Incumbent Republican Ken Paxton won re-election to a third term. Texas does not have term limits.

Citing allegations of corruption against Paxton, Texas Land Commissioner George P. Bush has announced a primary challenge against him. Former Texas Supreme Court Justice Eva Guzman also announced a challenge to Paxton.

Paxton and Garza won their respective runoffs on May 24.

==Vermont==

Incumbent Republican Susanne Young retired after being appointed to complete the unexpired term of T. J. Donovan. Democratic primary candidates included Donovan's former chief of staff Charity Clark and Washington County prosecutor Rory Thibault. Clark won the primary on August 9.
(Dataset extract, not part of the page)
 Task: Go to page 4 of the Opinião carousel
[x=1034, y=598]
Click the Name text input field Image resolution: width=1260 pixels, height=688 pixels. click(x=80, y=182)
The only Republican candidate is perennial candidate H. Brooke Paige. Paige dropped out of the race on August 19 and was replaced by Mike Tagliavia.

Elijah Bergman ran as the candidate of the Vermont Progressive Party.

Clark won the general election.

==Wisconsin==

Incumbent Democrat Josh Kaul ran for re-election.

The Republican primary candidates included former state assemblyman Adam Jarchow, Chippewa Falls attorney Karen Mueller, and Fond du Lac County prosecutor Eric Toney. Toney won the Republican primary on August 9.

Libertarian Matthew Bughman also ran.

Kaul narrowly won re-election by a margin of 1.3%.